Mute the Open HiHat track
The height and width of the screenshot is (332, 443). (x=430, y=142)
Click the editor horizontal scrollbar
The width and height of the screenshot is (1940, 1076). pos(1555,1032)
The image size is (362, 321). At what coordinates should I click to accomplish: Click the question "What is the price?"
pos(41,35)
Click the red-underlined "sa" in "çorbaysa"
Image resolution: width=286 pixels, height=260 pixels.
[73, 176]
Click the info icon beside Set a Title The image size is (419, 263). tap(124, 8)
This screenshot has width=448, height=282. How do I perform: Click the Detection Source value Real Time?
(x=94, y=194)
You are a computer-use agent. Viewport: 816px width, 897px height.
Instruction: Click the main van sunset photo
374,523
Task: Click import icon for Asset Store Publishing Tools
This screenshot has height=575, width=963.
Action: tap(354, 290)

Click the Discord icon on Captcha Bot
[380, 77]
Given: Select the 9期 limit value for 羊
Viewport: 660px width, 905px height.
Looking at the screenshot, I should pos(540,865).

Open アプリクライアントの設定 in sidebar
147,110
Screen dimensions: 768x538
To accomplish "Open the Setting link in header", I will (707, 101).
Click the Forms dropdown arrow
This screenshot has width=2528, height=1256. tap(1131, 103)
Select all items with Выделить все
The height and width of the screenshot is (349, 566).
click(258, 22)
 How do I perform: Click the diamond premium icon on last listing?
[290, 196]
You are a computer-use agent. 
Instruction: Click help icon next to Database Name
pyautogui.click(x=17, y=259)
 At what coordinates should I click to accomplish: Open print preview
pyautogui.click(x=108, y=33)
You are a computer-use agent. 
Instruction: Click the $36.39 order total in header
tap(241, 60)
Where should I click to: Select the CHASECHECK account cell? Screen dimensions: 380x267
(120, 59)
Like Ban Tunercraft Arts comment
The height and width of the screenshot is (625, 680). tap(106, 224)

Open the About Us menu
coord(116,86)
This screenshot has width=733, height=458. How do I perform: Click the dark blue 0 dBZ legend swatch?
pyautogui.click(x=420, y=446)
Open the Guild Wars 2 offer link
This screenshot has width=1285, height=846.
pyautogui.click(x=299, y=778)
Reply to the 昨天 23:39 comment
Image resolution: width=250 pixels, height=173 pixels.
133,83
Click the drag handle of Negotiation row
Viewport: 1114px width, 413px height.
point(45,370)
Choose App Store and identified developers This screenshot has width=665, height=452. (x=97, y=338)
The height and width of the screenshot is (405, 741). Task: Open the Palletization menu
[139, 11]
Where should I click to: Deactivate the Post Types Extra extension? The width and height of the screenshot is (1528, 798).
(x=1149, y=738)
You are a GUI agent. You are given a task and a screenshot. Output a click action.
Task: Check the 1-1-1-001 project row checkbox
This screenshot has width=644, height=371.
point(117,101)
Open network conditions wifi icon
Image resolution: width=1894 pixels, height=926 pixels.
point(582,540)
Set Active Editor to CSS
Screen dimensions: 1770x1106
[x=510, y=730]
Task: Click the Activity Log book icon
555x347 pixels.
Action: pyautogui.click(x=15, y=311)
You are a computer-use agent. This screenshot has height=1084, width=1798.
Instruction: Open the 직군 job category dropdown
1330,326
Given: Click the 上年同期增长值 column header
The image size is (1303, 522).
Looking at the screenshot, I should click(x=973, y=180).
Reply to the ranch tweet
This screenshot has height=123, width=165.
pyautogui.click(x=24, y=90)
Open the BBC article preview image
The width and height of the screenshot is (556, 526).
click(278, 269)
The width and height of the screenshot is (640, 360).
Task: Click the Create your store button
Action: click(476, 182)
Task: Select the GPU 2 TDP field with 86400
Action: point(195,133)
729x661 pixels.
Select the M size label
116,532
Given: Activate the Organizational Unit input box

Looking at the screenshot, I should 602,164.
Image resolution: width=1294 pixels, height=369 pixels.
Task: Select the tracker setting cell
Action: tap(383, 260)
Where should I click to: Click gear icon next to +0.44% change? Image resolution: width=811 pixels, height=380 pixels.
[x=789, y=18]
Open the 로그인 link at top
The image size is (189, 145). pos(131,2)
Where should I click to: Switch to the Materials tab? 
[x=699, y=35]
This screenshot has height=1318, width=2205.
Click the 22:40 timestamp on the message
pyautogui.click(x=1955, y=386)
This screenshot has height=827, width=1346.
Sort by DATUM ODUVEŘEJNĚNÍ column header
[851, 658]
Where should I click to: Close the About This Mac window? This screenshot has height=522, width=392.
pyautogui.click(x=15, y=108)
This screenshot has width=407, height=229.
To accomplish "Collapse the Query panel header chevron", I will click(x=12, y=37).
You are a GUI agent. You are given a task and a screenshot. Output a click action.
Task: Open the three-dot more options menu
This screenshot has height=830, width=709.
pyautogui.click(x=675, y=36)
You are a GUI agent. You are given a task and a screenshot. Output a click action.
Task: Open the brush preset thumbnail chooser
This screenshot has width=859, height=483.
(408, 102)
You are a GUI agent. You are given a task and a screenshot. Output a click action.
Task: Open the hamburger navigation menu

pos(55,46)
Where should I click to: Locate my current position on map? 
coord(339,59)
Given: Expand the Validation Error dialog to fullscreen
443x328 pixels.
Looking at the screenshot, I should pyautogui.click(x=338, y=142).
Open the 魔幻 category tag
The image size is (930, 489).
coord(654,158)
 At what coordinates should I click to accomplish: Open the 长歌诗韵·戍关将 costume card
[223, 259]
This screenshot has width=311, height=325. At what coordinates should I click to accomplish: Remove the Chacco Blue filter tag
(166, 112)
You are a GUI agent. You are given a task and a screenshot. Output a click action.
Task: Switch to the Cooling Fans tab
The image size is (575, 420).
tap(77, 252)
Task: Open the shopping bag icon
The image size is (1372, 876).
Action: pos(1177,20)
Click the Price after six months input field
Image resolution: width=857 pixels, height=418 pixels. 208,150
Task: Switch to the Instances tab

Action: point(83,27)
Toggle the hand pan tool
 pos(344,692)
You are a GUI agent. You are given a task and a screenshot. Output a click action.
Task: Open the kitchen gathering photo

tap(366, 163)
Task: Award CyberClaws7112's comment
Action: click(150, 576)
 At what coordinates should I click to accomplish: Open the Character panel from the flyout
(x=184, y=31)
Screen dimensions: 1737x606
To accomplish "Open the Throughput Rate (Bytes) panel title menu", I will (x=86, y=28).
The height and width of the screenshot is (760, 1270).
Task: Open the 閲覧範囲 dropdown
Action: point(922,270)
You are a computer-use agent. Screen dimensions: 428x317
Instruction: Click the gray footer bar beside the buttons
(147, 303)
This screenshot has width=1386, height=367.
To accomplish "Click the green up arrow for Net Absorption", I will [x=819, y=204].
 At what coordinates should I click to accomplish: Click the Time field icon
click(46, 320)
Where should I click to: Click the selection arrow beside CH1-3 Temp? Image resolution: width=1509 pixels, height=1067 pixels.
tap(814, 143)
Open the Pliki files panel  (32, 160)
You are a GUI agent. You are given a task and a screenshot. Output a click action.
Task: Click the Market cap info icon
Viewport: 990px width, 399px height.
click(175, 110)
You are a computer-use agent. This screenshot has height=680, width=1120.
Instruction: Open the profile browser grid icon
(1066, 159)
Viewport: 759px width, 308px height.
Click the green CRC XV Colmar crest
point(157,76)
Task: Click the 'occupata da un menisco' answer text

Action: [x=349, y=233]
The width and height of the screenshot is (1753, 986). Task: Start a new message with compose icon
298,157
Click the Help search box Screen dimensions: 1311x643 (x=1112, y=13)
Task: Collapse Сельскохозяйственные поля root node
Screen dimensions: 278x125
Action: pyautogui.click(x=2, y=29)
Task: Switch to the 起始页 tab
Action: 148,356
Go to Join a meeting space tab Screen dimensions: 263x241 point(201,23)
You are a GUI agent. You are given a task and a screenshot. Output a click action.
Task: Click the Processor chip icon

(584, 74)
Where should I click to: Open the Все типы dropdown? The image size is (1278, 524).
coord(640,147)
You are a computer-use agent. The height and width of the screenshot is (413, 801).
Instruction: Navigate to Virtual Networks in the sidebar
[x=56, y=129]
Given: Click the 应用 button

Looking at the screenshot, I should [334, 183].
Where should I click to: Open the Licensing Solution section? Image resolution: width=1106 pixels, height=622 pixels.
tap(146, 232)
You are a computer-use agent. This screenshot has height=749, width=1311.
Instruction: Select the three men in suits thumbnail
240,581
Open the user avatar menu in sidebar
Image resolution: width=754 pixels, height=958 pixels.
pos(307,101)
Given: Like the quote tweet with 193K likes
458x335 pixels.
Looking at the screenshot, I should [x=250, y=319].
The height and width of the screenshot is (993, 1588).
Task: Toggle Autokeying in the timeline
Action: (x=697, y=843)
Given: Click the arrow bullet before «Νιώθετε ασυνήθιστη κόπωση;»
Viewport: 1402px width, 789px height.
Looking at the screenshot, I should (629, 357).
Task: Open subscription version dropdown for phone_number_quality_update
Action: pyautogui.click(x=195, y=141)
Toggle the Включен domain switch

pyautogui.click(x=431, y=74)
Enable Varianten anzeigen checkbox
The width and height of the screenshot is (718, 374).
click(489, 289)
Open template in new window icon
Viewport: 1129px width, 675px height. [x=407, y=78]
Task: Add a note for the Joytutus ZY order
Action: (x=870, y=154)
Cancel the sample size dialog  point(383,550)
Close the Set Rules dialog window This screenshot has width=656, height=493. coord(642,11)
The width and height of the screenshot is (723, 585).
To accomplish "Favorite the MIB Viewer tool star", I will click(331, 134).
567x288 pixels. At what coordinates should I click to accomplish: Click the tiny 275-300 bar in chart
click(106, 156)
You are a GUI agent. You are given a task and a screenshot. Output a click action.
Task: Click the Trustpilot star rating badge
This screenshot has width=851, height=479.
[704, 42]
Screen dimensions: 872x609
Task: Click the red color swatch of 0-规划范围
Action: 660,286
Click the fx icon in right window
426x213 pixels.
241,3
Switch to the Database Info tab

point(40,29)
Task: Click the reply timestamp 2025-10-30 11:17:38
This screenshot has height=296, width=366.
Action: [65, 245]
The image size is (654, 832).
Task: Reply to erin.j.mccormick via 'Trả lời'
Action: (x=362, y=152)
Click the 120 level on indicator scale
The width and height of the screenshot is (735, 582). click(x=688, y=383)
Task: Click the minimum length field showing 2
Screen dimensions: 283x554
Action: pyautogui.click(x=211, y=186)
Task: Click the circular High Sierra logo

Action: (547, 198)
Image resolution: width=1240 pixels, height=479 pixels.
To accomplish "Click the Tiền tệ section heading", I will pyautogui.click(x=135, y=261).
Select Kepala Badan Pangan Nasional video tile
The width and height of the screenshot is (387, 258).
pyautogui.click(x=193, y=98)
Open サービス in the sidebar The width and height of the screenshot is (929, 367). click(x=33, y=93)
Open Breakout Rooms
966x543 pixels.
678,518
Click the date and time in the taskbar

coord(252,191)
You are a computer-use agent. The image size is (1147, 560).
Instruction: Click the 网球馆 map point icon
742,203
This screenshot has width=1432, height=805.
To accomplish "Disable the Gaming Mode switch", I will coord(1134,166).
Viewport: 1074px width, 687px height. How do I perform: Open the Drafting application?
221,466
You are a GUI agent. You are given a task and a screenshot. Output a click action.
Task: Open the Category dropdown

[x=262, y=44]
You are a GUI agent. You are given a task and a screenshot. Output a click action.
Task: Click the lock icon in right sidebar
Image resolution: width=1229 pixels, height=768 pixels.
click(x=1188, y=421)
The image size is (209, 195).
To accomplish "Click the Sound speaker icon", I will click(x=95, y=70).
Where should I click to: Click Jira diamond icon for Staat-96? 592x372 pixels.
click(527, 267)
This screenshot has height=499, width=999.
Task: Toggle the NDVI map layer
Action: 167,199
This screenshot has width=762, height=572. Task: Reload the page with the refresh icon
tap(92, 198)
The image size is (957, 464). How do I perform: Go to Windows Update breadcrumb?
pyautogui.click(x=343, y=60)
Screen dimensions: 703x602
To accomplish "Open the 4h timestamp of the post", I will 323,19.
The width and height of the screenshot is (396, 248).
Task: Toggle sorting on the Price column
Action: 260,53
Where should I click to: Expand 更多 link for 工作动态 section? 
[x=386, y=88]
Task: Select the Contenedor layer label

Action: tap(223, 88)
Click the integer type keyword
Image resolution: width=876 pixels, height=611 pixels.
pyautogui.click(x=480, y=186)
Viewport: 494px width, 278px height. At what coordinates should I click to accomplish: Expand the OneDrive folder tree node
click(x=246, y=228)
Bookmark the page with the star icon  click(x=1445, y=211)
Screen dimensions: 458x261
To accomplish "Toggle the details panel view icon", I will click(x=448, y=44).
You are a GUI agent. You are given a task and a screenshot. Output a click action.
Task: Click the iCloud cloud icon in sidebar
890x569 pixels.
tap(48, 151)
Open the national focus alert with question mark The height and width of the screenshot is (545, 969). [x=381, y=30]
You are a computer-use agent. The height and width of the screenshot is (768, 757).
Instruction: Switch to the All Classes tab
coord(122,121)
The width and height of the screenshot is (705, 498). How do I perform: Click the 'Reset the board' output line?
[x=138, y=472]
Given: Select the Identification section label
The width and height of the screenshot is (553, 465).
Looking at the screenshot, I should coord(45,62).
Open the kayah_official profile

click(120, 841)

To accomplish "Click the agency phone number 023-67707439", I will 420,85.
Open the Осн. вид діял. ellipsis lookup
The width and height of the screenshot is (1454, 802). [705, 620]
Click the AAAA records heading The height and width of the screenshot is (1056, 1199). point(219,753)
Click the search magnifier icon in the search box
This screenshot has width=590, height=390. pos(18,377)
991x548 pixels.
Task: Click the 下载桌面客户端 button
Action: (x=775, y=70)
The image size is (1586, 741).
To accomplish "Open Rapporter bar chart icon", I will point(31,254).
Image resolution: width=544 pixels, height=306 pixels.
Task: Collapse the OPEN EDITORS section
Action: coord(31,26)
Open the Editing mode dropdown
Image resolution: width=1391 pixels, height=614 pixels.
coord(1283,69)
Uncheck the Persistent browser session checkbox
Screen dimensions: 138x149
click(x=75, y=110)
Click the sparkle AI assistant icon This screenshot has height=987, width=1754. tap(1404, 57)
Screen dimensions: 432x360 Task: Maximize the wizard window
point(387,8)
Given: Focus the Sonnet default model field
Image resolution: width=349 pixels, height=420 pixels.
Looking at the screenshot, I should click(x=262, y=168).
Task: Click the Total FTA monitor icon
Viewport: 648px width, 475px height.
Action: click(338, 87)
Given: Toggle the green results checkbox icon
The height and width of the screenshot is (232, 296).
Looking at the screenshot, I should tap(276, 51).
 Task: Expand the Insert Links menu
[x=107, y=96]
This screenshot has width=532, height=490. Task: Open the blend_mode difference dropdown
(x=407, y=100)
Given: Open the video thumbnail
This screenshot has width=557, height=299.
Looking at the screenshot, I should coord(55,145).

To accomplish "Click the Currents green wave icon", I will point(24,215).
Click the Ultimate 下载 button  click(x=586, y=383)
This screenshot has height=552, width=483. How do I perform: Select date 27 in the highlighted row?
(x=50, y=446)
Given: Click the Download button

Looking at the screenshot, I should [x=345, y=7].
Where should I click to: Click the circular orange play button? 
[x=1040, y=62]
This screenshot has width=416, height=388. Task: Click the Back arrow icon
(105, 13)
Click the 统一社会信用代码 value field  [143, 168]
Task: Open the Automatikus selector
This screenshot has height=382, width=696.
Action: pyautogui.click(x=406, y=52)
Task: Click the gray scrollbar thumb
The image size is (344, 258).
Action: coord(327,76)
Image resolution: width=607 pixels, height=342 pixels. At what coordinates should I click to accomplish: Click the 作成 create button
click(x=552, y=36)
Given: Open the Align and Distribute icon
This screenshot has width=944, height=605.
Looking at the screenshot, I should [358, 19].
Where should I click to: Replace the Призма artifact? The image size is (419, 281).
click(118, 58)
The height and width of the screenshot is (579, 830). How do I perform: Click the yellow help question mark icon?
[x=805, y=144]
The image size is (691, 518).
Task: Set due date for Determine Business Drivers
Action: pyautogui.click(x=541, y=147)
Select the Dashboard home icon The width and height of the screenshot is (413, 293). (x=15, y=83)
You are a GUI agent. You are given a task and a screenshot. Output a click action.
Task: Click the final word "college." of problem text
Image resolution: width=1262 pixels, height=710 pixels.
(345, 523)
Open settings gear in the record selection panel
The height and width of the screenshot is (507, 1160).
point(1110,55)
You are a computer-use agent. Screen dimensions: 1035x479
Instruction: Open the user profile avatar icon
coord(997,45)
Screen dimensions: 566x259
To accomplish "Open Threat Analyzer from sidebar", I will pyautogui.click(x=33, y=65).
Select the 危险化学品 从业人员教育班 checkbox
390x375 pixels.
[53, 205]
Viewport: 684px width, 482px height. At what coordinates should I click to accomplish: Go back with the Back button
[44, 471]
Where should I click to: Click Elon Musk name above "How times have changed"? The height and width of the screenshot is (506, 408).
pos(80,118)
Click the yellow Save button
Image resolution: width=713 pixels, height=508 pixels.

------------------------------------------------

## Exercise task:
From the data above, pick out every line that contains the string "profile", matching case exactly, and copy each of those lines.

## Result:
Instruction: Open the profile browser grid icon
Open the kayah_official profile
Instruction: Open the user profile avatar icon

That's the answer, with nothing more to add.